Gadgetren – Di tengah pandemi COVID-19 yang memasuki tahun kedua, Qlue dikabarkan ingin terus mendorong teknologi informasi di sektor pariwisata dan ekonomi kreatif.
Informasi ini disampaikan oleh Rama Raditya selaku Founder dan CEO Qlue kepada tim Gadgetren melalui keterangan tertulis. Lebih jauh, Rama mengungkapkan bahwa teknologi informasi menjadi aspek vital dalam revitalisasi industri pariwisata yang mulai kembali bergerak setelah hampir dua tahun terdampak.

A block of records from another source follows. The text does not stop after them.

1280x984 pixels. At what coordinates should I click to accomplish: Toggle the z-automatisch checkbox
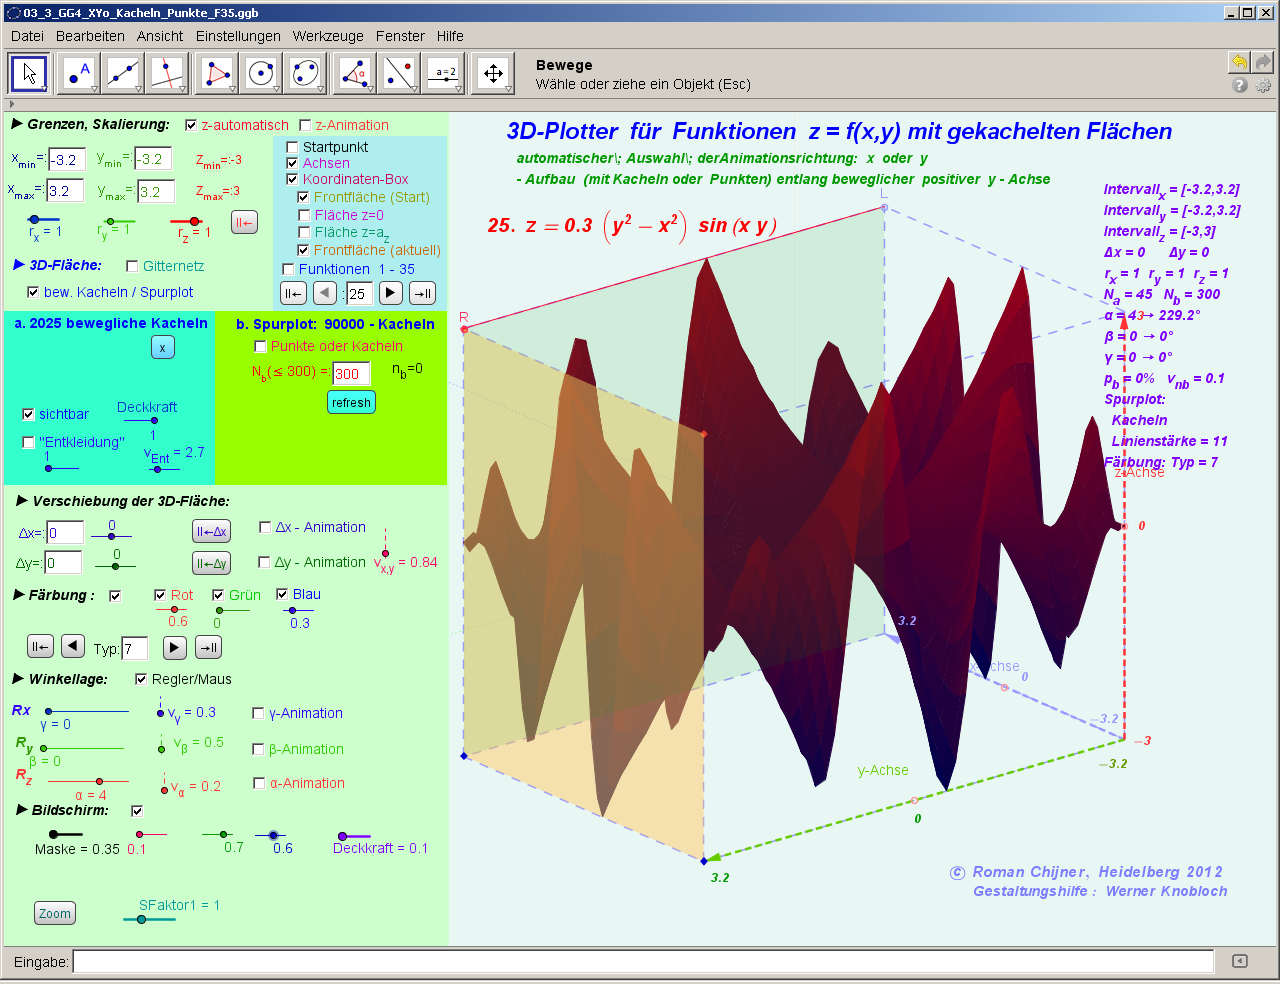[191, 125]
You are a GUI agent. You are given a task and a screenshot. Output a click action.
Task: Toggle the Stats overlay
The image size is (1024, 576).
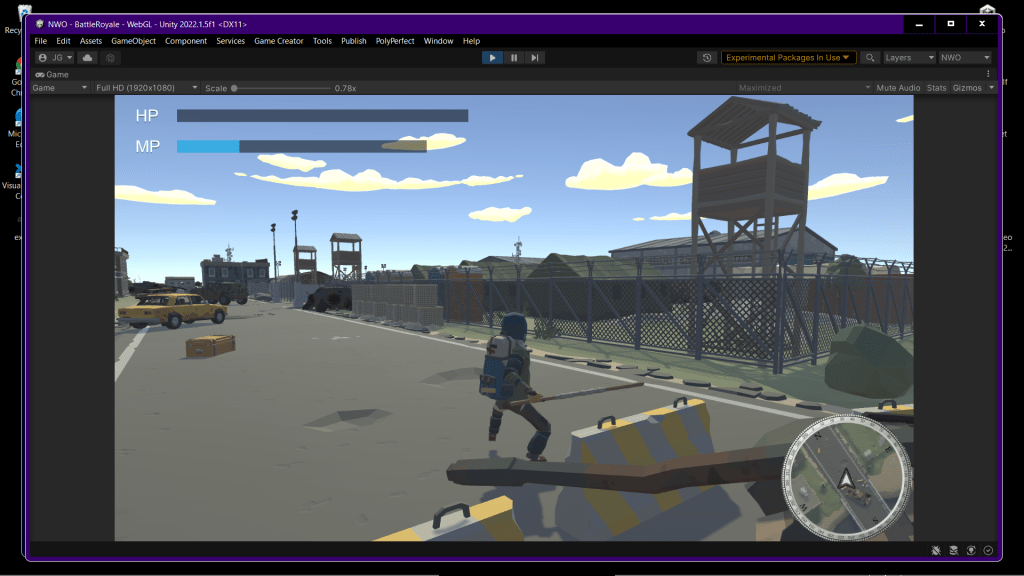936,88
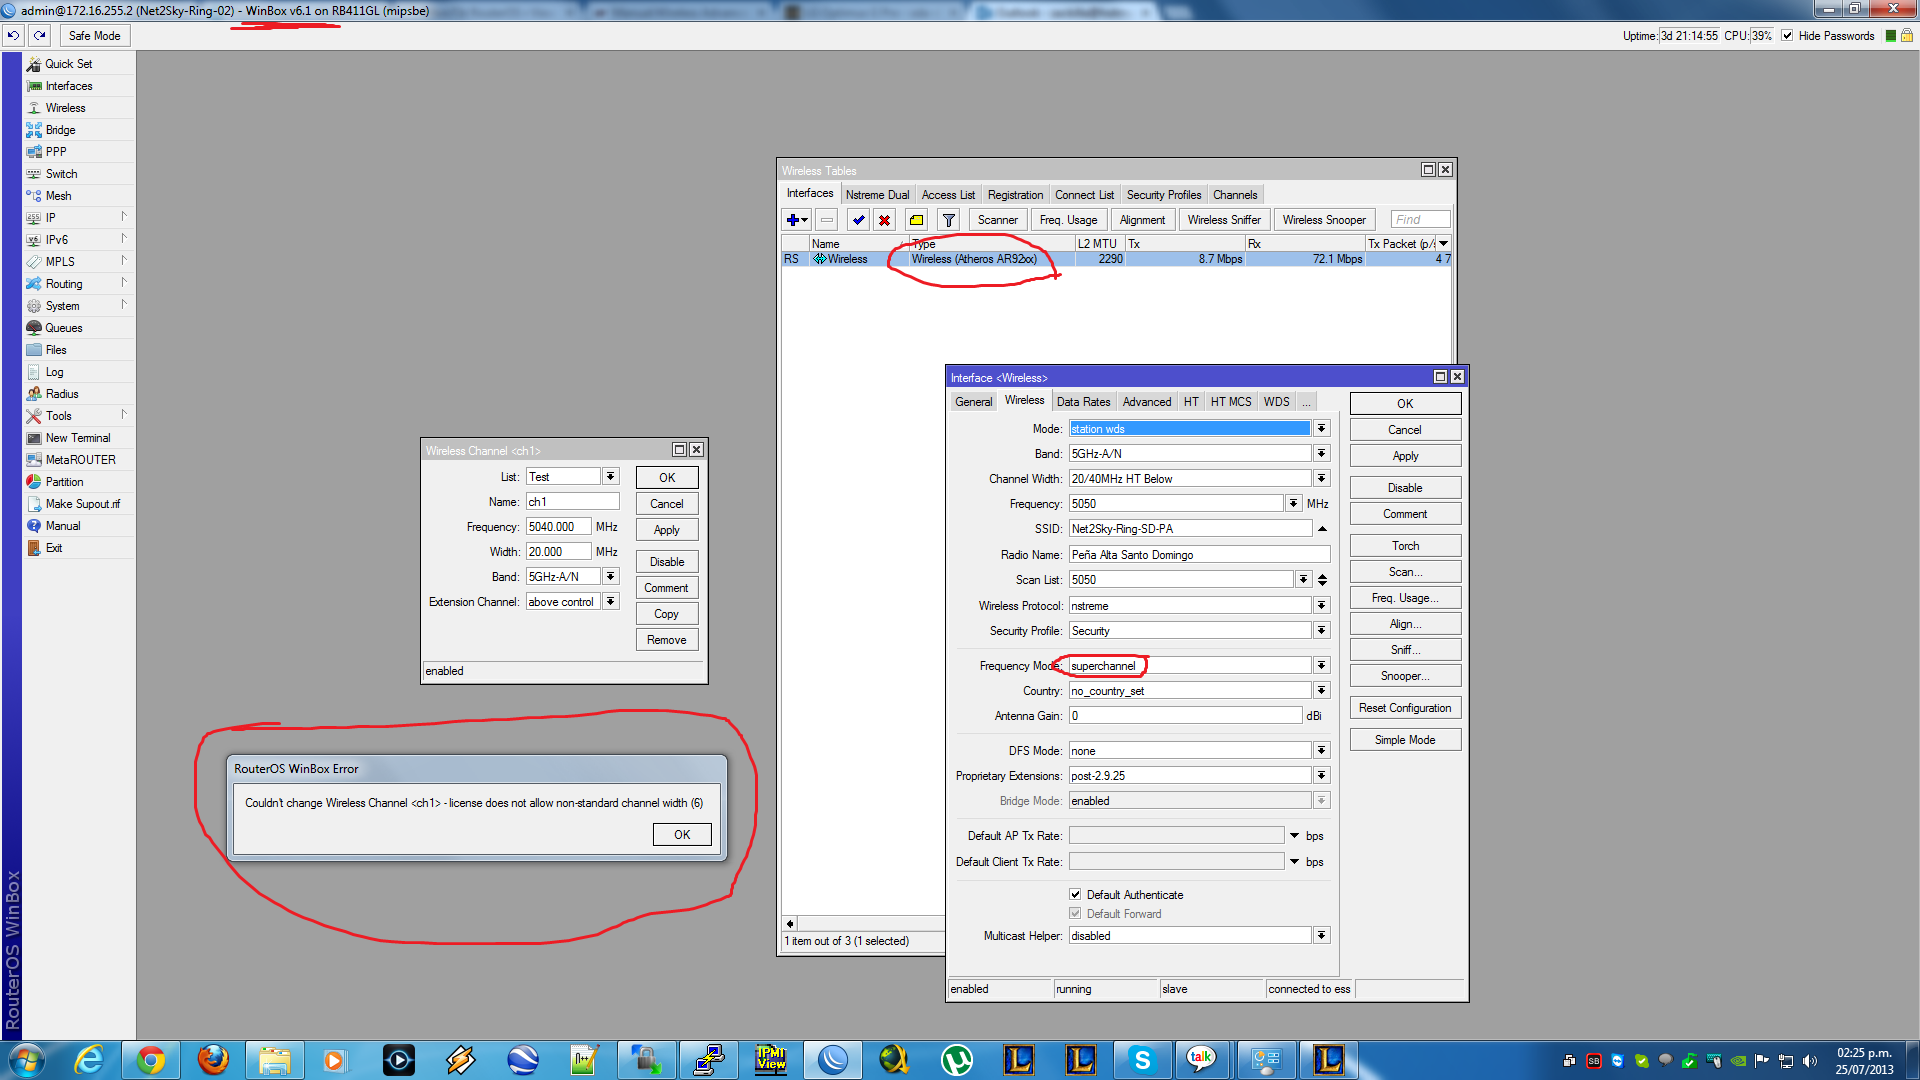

Sebagai contoh, implementasi teknologi informasi yang dilakukan oleh Qlue saat ini pun sudah masuk ke sektor pariwisata dan ekonomi kreatif. Sejumlah pelaku usaha pariwisata seperti Hotel Mandarin Oriental Jakarta dan Mall Grand Indonesia telah memanfaatkan Qlue untuk mendeteksi suhu tubuh dalam menerapkan protokol kesehatan.
Di samping itu, acara tour Komoidoumenoi yang diinisiasi oleh komika Pandji Pragiwaksono juga telah memanfaatkan teknologi Qlue dalam mendukung kegiatan tersebut. Hal senada juga dituturkan oleh Maya Arvini yang baginya teknologi di sektor pariwisata akan memberikan rasa aman yang lebih baik untuk wisatawan karena dapat menjangkau aspek operasional yang lebih luas namun tetap efisien dari sisi pengeluaran.
“Kawasan wisata saat ini sudah semakin ramai dan kembali bergeliat dan pemanfaatan teknologi memungkinkan untuk mengantisipasi terjadinya kerumunan, salah satunya dengan teknologi people counting dan vehicle counting. Dengan teknologi, deteksi akan semakin cepat yang memungkinkan pemangku kepentingan untuk merespon situasi dengan lebih baik dan akurat,” terang Maya.
Qlue pun tak sendirian untuk mendorong digitalisasi di sektor pariwisata dan ekonomi kreatif. Bersama dengan Kementerian Pariwisata dan Ekonomi Kreatif (Kemenparekraf) dan Asosiasi Pelaku Pariwisata Indonesia (ASPPI), Qlue percaya bahwa teknologi memegang peranan penting untuk mengaktifkan kembali geliat bisnis agar meraih kepercayaan masyarakat yang kini mulai ramai menyasar daerah dengan daya tarik wisata.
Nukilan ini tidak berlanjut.